1. Greet your new students at the classroom door
These are young children who are not very used to change – therefore, it is your role to make sure they are comfortable from the get go. You should start off with greeting them at the door. Greeting them with a smile, introducing yourself, and learning their names goes a long way in making these youngsters comfortable and ready for their first day.
2. Start the day off with introductions
So you’ve made the students comfortable with you – now it’s time to make them comfortable amongst themselves! The best way to do that is to start off with some introductions. Have each student talk about themselves, such as their name and some personal information such as their favourite colour and their favourite TV show. Let them talk in a way that they are comfortable with – sitting down, standing up, or standing in front of the entire class – but make sure each student talks about themselves.
3. Get them started on work right away
These are young children who probably don’t have any routine beyond a bedtime. Therefore, it is very important to start them on a routine as soon as possible. Make the timetable visible in the room, either on the board or on a chart paper, and keep referring to it throughout the day. Getting them to work right away means that you will be setting a tone for the entire year and make it clear that work is a priority in your classroom.
Also, make sure that you have enough tasks to fill the entire day and then some. Some classes move faster than others and you don’t want to have a few hours left in the day and have no more tasks left for them.
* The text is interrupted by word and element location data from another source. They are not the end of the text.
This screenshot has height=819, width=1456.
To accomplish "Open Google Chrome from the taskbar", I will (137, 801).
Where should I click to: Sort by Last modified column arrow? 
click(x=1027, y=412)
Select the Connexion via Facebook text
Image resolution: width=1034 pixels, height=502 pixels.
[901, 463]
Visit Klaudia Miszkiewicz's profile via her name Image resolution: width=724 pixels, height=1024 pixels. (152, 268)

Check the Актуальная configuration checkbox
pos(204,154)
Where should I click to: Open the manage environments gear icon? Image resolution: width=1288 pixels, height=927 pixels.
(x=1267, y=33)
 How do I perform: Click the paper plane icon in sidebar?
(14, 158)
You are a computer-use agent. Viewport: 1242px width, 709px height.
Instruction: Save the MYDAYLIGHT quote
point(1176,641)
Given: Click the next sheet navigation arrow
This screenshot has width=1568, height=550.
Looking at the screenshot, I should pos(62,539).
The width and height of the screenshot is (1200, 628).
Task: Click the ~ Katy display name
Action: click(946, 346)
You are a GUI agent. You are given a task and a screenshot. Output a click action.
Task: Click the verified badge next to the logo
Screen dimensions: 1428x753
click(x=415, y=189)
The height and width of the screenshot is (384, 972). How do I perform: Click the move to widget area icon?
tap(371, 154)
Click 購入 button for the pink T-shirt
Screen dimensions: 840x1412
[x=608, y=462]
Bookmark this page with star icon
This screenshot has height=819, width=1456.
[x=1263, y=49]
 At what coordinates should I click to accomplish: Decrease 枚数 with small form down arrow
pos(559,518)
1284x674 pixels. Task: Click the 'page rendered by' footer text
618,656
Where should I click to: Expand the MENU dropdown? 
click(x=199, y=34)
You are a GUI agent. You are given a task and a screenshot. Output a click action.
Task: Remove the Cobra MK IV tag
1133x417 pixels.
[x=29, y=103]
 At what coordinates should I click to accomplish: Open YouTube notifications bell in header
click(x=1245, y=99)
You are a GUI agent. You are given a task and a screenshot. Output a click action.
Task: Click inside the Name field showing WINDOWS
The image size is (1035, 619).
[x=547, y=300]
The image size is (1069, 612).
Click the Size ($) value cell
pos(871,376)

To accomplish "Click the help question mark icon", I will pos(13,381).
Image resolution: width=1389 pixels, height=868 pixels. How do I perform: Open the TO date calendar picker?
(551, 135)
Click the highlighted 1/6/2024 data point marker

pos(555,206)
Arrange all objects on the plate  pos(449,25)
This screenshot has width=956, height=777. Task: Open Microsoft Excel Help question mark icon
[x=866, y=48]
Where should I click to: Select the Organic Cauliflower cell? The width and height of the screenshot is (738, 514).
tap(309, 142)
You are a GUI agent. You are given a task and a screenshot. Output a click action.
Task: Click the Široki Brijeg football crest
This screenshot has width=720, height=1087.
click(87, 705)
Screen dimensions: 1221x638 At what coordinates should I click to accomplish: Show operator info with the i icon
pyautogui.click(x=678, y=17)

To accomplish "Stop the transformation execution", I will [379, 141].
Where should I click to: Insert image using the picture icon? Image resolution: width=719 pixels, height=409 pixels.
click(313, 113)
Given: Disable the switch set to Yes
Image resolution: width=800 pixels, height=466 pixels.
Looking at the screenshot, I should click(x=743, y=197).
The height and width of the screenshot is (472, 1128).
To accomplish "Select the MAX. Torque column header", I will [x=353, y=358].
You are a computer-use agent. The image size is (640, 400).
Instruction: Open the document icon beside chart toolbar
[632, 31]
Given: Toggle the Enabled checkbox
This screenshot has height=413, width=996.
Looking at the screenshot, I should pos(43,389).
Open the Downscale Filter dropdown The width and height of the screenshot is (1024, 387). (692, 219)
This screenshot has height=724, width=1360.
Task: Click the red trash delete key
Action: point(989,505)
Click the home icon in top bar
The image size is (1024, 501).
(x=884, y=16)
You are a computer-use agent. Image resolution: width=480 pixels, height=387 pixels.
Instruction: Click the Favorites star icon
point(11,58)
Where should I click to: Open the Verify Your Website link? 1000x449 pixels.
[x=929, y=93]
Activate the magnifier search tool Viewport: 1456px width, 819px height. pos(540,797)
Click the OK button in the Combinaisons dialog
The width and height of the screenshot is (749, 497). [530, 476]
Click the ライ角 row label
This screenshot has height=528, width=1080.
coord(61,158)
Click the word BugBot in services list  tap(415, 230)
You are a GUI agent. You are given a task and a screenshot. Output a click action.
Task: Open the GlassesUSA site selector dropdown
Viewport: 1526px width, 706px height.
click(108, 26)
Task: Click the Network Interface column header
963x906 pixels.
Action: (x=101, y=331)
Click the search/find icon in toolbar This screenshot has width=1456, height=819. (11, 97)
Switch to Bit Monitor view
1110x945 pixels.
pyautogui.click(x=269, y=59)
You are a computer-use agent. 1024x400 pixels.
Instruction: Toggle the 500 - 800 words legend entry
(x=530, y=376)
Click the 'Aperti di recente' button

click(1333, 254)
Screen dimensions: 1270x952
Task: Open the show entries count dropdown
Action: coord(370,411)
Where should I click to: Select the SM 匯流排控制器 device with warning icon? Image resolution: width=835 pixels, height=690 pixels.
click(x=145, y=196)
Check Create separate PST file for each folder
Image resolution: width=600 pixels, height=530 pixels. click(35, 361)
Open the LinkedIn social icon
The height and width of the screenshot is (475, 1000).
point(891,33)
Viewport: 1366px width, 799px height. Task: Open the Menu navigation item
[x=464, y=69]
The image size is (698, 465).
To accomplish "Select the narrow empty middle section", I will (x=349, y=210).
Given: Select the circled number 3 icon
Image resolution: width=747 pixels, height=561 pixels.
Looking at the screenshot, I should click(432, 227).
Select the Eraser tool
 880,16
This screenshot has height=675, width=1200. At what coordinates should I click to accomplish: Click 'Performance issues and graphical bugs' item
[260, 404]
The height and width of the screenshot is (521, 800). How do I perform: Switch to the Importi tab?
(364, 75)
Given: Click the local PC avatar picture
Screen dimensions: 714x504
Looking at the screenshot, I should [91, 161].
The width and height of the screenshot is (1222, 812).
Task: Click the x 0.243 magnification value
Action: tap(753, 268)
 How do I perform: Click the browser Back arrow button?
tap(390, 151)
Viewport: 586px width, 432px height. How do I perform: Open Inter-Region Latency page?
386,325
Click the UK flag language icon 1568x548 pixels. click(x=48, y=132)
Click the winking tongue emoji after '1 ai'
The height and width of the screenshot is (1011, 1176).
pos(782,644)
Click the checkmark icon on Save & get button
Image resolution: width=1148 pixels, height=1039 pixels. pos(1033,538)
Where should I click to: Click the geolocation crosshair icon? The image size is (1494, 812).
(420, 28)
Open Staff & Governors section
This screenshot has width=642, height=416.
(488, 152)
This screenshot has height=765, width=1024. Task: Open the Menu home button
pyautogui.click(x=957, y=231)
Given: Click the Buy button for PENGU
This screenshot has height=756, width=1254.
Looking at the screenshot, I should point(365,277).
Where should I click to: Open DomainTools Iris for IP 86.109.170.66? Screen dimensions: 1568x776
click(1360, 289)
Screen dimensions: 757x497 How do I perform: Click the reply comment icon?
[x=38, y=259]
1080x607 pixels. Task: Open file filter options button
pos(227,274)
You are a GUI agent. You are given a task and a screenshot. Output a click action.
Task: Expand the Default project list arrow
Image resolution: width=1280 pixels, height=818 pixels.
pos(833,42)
4. Build teams amongst the students
It’s very likely that you will have a large classroom with more than 25 kids. It isn’t possible to give each and every one of them individual attention on the first day and if it is an unruly crowd, they have the ability to overpower you and undermine your rules. So it’s time to go for the divide and conquer rule. For each task, split your students into teams. This allows them to get to know each other, build relationships, and it’s easier to give time to a team rather than each individual child. Keep changing the teams so students have the opportunity to interact with as many fellow students as possible.